At the European Centre of Excellence for Countering Hybrid Threats, Mr Janne Jokinen, Deputy Director, Community of Interest Hybrid Influence provided a menu of the various threats the agency is countering and how it is promoting a whole-of-government and whole-of-society approach to countering hybrid threats. “The centre’s vision is a world in which our open, democratic societies operate free of hostile outside interference,’’ he said.

We were treated to a city tour. Our guide, the energetic and vivacious Ms Maddalena Benedetti while recreating the history of Finland in a smooth cadence took us to Helsinki’s cultural, religious and political landmarks.  We were at the Evangelical Lutheran Cathedral Church and also spent some time at the Kamppi Chapel of Silence- a quiet sanctuary for self-contemplation   where visitors are required to keep sealed lips. We explored the National Library of Finland located close to the Senaatintori square. With over three million books and periodicals, the facility also has an equivalent quantity of other resources including audio recordings, maps, sheet music, posters, manuscripts and other ephemera.

The National Library reportedly boasts over 100 shelf kilometres of resources.

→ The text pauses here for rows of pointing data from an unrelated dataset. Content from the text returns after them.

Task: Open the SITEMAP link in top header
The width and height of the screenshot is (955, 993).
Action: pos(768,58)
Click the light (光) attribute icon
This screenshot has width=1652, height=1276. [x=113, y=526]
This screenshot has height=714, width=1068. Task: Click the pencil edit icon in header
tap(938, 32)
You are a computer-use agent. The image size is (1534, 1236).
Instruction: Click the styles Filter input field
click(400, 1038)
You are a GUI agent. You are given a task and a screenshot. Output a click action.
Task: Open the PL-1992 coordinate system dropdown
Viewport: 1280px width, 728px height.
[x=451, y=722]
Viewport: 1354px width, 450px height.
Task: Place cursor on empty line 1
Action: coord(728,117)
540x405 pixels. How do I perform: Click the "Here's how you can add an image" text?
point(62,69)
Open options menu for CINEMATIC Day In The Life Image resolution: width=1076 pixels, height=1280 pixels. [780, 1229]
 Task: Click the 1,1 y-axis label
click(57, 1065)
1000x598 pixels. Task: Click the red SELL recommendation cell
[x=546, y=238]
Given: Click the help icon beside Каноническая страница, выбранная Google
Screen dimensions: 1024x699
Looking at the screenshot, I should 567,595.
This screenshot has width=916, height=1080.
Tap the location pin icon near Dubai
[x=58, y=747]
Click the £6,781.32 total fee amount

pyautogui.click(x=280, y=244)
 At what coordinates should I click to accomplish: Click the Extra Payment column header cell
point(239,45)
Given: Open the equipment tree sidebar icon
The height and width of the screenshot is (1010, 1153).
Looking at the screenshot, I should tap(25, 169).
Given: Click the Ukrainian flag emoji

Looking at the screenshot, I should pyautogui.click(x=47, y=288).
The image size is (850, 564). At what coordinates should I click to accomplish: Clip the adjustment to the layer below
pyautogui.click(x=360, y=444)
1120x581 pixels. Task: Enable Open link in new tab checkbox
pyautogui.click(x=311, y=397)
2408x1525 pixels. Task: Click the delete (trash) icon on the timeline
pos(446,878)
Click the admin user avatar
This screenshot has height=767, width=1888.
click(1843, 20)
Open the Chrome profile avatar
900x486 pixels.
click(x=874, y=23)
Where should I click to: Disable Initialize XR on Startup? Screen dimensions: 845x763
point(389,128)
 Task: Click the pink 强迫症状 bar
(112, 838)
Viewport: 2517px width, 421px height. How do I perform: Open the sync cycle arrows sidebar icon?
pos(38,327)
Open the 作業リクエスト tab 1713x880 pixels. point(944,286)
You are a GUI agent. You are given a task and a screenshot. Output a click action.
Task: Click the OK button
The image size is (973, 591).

Originally designed by Carl Ludvig Engel in striking neoclassical style and built in 1840-1845, the Finnish government invested €98 million ($119.7m) in a new library in 2018 and named it Oodi—the word for ode in Finnish. Children and parents were observed playing video games or surfing the Internet on free WiFi. One striking feature of Helsinki city is the availability of free WiFi at most public places, including restaurants, shopping malls, and offices. Also noteworthy is the people’s love for their language. Most television stations broadcast in Finnish while the few which broadcast in English also translate their content in the local language.

We visited the Päivälehti Newspaper Museum. It presents the history of media, modern-day media and the future of media as well as the freedom of speech in Finland and other countries. Alongside the general historical exhibits, the museum also tells the story of Helsingin Sanomat, Finland’s largest daily newspaper, which has been published for over 130 years.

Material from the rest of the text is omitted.